## Source data
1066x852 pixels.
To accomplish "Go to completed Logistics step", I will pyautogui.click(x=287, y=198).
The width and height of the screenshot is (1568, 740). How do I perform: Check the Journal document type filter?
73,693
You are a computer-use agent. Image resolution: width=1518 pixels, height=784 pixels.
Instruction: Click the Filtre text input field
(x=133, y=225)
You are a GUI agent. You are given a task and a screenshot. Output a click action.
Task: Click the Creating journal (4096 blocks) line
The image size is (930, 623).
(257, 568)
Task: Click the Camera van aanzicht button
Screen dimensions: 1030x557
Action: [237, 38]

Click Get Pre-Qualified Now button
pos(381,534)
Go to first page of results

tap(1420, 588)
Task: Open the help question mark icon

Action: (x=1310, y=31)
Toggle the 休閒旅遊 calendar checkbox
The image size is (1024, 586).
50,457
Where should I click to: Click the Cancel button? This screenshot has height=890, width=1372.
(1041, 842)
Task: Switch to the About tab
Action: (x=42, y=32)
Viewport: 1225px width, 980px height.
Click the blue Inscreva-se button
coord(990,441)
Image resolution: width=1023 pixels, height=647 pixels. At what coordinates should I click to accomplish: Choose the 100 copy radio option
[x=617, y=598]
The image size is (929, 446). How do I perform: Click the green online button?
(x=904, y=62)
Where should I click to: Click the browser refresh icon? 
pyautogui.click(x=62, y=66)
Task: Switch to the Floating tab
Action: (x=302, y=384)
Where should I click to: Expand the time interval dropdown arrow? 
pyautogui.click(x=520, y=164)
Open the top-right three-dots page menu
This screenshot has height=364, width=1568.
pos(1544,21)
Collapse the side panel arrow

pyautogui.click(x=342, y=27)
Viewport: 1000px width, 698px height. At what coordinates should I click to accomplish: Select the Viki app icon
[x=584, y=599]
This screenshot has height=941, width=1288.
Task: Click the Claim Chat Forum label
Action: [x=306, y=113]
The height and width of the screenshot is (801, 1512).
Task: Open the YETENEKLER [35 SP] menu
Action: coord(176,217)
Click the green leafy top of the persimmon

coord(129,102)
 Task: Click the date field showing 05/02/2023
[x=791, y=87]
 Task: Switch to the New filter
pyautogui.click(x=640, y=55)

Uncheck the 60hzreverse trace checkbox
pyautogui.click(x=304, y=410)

## PROBLEM STATEMENT
The first line of the records and every line down to the line with "You are a computer-use" must be quoted exactly; leave out all else.

## SOLUTION BELOW
1066x852 pixels.
To accomplish "Go to completed Logistics step", I will pyautogui.click(x=287, y=198).
The width and height of the screenshot is (1568, 740). How do I perform: Check the Journal document type filter?
73,693
You are a computer-use agent. Image resolution: width=1518 pixels, height=784 pixels.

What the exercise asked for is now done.